Despite the rigorous standards controlling who can and cannot be appointed as a guardian in Florida, few procedural safeguards are actually in place to identify and prevent guardianship abuse through enforcement of those standards once a guardian has been appointed. A recent Miami New Times cover story sought to expose the problem of exploitation by guardians, based on a review of over 50,000 guardianship cases currently pending before Florida state courts, over 7,000 of which involve wards who reside in Miami-Dade County. While the Miami New Times story took a somewhat sensationalized approach by offering a handful of “horror stories” that do not necessarily represent the majority of guardianship cases in South Florida, it did bring about increased public awareness of the serious problem of guardianship abuse in Florida.

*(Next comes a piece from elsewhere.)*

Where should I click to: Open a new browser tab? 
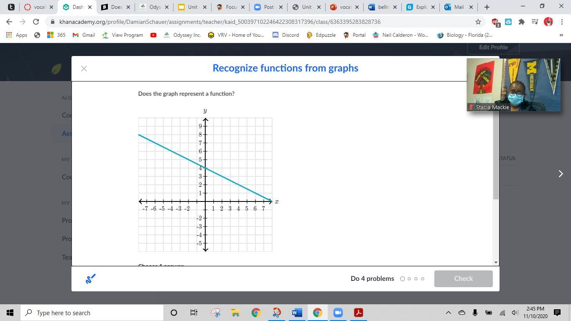coord(487,7)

This increased public awareness likely influenced the Florida Legislature, which recently took steps to address the problem. The 2014 legislative session saw the introduction of bills proposing long-overdue changes to Section 744 of the Florida Statutes, also known as the “Florida Guardianship Law.” A bill that unanimously passed both legislative bodies makes improvements to the Florida Guardianship Law by providing for the following:
– Guardians are deemed to be “professional guardians” if they manage the property of more than three wards. Professional guardians, as well as their employees who also have a fiduciary responsibility to a ward, must submit to a criminal background check and a credit history check;
– Nonprofessional guardians must submit to a credit history and Level 2 background screening, unless waived by the court. Nonprofessional guardians may petition the court for reimbursement of the reasonable expenses of the credit history investigation and background screening;
– The clerk of the court may request and review records and documents that reasonably impact guardianship assets. The bill makes additional procedures available to the clerk to obtain documents through the use of non-party subpoenas; and
– Persons seeking appointments as guardians are added to a list of people who may not lawfully deny or fail to acknowledge arrests covered by an expunged or sealed record.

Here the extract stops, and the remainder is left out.